In the postwar period, Lindeman’s groundbreaking work on ecosystem ecology found a home among biologists funded by the U.S. Atomic Energy Commission, who used radionuclides to trace the flow of materials and energy through natural ecosystems.
Ecosystem research soon expanded from its base in the Atomic Energy Commission and prospered among a small group of Tansley’s followers at the new Nature Conservancy in Britain.
It became an essential feature of modern ecological science, a message conveyed to several generations of students worldwide through the successive editions of Eugene P. Odum’s Introduction to Ecology, first published in 1953.
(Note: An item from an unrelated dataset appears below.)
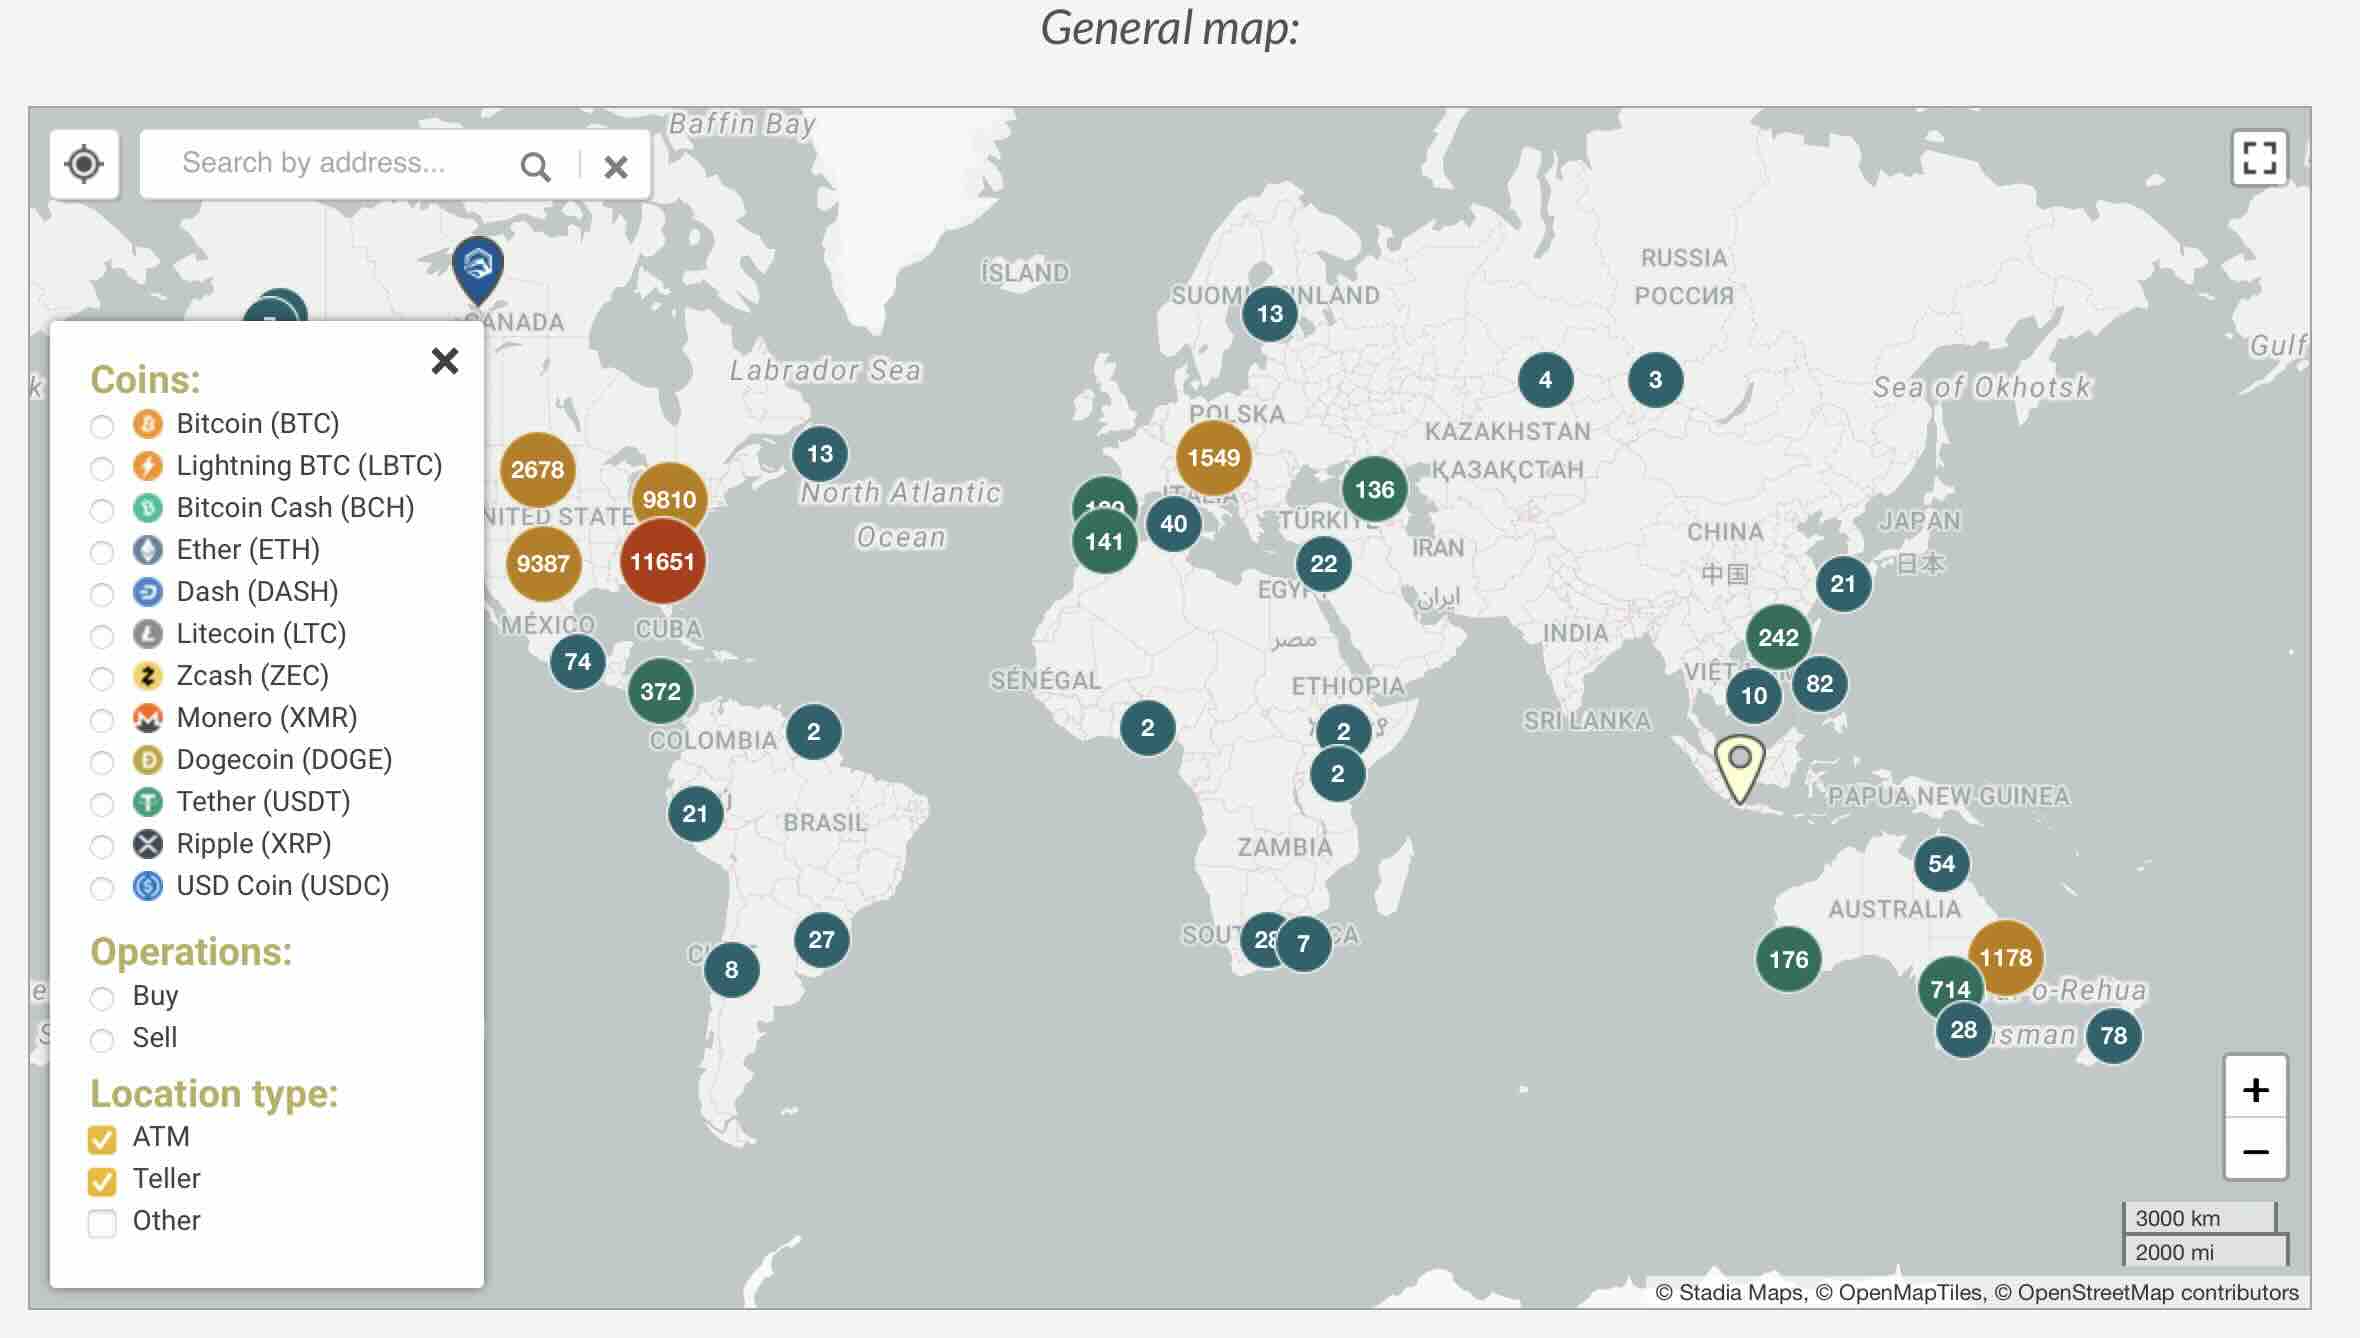2360x1338 pixels.
Task: Choose Monero (XMR) coin filter
Action: tap(102, 720)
The postwar years also saw a shift toward the quantitative aspects of ecology. Mathematical techniques developed in the United States, Europe, and the Soviet Union during the interwar period merged with war-born techniques involving information systems and cybernetics to produce a movement toward mathematical modeling and computer simulation of populations, communities, and ecosystems.
Much of this modeling and its techniques were later criticized during the last decades of the twentieth century. Some ecologists abandoned model building for empirical studies, while others worked to refine and improve the models. Many ecologists questioned the underlying notions of stability and equilibrium upon which most of the models were based.
The devastation caused by World War II contributed to a greater post-war interest in the conservation of natural resources, protection of wildlife, and preservation of natural environments. This trend, when linked in the 1960s with social criticism, blossomed into an international environmental movement that heavily drew upon ecological concepts and theories.
Ecology was now widely viewed not only as the source of remedies for environmental issues but also as the scientific underpinning for a new social order. This shift proved to be a mixed blessing for ecologists.
On one hand, funding for ecological research increased considerably, and more people were drawn into the field. On the other hand, the theoretical framework of ecological science, being neither unified nor consistent, could not provide easy, unambiguous solutions to environmental problems, nor could it offer unified and consistent social visions.
By the end of the twentieth century, this uncertainty among ecologists was used in debates against the protection of endangered species and the maintenance of pristine nature reserves.
This situation encouraged the further refinement and integration of ecological science to incorporate human disturbance and the notion of managed ecosystems.